Question

The belt of an electrostatic generator is $50cm$ wide and travels $30cm/s$. The belt carries charge into the sphere at a rate corresponding to ${10}^{-4}A$. What is the surface density of charge on the belt?

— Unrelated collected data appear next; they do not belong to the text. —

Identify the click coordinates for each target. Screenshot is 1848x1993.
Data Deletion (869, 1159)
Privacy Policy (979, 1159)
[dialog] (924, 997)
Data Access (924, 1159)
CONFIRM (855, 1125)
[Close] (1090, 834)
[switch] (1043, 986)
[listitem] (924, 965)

• A. $6.7\times {10}^{-5}C{m}^{-2}$
• B. $6.7\times {10}^{-7}C{m}^{-2}$
• C. $6.7\times {10}^{-4}C{m}^{-2}$
• D. $6.7\times {10}^{-8}C{m}^{-2}$

Answer 1

The correct option is C $6.7\times {10}^{-4}C{m}^{-2}$

Let the surface charge density of the belt be $\sigma$.
Velocity of the belt, $V=30cm/s=0.3m/s$
Width of the belt, $w=50cm=0.5m$
Since surface charge density, $\sigma =\frac{Q}{A}$
$Q=\sigma \times A$
Dividing both sides by time $t$
$\begin{array}{}\frac{Q}{t}=\frac{\sigma \times A}{t}& \text{(1)}\end{array}$
Since $\frac{Q}{t}=I$ and $A=l\times w$
where $l$ is the length of the belt
$\Rightarrow \frac{A}{t}=\frac{l\times w}{t}=V\times w$
Therefore equation (1) becomes,
$I=\sigma \times V\times w$
${10}^{-4}=\sigma \times 0.3\times 0.5$
$\Rightarrow \sigma =6.67\times {10}^{-4}C{m}^{-2}\approx 6.7\times {10}^{-4}C{m}^{-2}$